**REQUIREMENT:** Print exactly the lines below between the line holding "Open briannaromero225 username" and the line holding "Given: Click the share link icon", inclusive, and nothing more.

Collected data entries

%%

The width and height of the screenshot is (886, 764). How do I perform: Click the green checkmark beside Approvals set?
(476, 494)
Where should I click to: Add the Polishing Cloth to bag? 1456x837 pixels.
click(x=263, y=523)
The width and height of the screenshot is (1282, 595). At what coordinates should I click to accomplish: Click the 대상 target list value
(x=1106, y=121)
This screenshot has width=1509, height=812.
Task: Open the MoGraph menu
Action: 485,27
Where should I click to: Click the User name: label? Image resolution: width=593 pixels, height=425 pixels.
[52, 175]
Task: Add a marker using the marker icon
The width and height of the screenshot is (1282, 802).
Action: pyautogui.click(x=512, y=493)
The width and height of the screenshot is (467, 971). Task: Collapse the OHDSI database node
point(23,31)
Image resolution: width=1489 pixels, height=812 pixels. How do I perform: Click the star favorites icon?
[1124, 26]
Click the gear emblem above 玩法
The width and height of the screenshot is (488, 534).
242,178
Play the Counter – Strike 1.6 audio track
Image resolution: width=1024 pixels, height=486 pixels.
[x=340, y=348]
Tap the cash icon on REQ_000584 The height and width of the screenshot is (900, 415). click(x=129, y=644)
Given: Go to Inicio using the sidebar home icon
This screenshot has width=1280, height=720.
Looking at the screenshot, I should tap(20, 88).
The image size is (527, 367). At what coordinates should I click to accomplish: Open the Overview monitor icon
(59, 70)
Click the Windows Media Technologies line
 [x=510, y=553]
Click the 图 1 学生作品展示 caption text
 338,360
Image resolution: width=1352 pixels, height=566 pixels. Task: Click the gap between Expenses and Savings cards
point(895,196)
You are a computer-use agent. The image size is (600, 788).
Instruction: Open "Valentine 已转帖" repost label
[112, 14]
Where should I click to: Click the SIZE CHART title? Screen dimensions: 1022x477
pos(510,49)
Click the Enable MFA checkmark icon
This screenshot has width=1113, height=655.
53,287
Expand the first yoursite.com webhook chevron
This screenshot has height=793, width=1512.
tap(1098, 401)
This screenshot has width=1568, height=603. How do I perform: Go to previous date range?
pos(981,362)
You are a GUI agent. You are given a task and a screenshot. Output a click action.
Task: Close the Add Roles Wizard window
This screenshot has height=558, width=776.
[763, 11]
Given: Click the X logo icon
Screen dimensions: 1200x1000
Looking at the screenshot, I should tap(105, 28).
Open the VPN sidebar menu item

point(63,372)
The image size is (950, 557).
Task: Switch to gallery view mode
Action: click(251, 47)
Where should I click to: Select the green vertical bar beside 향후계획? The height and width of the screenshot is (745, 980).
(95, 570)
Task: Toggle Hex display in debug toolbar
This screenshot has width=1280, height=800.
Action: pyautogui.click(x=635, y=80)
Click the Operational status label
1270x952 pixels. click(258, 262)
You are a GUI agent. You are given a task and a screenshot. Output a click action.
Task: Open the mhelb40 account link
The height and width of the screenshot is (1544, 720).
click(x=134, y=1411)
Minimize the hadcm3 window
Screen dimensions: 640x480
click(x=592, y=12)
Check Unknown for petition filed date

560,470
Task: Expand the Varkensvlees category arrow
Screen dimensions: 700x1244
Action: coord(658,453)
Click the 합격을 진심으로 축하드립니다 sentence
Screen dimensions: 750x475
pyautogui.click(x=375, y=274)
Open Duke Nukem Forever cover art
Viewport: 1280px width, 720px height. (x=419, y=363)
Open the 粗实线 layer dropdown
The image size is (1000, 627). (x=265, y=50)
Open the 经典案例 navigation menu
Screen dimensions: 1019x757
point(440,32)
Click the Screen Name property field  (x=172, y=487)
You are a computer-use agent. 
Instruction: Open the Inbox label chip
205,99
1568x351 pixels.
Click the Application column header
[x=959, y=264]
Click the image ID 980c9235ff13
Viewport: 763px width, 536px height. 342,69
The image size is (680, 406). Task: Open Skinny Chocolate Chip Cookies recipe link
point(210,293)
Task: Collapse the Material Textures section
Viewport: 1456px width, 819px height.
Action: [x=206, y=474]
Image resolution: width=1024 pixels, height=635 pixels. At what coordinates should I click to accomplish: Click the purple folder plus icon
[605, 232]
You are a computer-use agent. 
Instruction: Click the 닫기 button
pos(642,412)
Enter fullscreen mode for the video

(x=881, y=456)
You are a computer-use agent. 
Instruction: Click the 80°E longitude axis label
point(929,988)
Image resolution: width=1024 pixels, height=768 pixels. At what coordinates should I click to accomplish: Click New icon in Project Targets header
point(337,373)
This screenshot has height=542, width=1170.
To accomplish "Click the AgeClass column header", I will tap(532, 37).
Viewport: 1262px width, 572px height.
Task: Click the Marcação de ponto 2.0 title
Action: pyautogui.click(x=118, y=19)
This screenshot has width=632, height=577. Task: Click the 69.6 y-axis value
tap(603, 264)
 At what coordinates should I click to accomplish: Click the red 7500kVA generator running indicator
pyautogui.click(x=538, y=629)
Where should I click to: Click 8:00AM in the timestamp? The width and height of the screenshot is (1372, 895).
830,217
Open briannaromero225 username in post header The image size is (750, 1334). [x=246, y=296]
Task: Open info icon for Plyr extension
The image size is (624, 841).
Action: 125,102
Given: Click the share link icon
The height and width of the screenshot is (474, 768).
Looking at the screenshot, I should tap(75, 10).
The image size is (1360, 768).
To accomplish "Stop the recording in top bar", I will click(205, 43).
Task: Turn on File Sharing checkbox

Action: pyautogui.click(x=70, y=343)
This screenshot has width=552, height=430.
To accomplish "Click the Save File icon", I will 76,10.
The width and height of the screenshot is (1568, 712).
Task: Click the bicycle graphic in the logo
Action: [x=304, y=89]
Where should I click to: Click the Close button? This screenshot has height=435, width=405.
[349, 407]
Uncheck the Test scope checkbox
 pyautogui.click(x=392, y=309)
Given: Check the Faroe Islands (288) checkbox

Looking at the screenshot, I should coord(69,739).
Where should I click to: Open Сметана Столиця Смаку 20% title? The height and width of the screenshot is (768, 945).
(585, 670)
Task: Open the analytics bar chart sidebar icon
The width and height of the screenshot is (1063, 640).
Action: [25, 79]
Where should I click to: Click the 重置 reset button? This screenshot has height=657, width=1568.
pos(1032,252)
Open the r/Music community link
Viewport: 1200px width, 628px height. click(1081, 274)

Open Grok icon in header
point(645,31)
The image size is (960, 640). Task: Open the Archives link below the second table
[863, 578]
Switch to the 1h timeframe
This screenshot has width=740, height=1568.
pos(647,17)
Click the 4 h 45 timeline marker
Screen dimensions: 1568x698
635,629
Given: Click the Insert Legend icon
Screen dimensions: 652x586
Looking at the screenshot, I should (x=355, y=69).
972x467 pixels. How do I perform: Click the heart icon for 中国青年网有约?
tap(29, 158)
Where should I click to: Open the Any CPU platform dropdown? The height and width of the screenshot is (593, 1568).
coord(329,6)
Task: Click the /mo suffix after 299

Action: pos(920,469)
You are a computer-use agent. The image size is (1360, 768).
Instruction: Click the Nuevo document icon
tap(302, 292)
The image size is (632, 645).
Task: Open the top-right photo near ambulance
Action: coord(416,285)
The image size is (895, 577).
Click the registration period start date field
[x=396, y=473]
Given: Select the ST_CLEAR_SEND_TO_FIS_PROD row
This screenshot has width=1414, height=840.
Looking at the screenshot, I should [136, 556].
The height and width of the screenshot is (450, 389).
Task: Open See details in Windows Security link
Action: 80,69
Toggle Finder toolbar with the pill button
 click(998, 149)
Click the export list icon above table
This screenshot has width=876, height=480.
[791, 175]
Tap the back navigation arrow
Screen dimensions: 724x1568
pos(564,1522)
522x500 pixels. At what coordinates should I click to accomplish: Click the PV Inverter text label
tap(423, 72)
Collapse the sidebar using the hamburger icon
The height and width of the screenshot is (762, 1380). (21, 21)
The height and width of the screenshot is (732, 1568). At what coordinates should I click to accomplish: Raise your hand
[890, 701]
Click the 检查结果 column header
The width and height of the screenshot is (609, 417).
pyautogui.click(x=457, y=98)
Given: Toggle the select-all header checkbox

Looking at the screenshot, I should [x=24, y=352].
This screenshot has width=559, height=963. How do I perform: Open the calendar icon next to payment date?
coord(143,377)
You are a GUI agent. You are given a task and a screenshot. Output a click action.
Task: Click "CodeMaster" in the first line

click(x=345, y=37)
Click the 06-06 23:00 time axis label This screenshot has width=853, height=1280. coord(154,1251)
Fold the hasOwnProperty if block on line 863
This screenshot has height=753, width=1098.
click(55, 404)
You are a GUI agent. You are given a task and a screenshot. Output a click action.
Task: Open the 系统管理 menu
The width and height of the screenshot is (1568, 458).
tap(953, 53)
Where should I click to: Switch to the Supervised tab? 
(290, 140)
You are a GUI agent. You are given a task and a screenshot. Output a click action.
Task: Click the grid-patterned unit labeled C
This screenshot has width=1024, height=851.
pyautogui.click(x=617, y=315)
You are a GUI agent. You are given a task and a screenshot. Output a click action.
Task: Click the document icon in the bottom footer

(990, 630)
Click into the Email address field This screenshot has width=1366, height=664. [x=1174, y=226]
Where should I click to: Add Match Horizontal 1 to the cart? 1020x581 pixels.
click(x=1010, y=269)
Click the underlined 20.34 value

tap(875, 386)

%%

**RESPONSE TO THE EXERCISE:**
Open briannaromero225 username in post header The image size is (750, 1334). [x=246, y=296]
Task: Open info icon for Plyr extension
The image size is (624, 841).
Action: 125,102
Given: Click the share link icon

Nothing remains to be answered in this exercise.